(Pixel coordinate grounding data)
──────────

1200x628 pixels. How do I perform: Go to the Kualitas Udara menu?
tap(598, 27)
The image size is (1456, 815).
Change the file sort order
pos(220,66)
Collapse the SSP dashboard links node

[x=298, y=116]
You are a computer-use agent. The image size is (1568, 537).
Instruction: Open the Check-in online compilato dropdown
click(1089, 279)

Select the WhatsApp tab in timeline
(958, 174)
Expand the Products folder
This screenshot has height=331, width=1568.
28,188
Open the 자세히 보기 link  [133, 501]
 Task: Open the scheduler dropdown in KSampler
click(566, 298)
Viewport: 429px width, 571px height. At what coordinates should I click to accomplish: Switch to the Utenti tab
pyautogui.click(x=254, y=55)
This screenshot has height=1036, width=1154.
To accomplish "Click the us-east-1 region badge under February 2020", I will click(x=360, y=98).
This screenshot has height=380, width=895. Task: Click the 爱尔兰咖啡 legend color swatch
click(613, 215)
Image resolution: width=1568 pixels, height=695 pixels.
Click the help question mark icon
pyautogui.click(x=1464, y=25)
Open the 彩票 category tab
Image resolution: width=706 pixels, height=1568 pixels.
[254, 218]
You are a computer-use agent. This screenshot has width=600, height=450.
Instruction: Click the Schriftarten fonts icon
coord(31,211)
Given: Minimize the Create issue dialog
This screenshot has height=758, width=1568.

──────────

Action item –
The required output is each line of the entries that contains the word "agent".

Response below –
You are a computer-use agent. The image size is (1568, 537).
You are a computer-use agent. This screenshot has width=600, height=450.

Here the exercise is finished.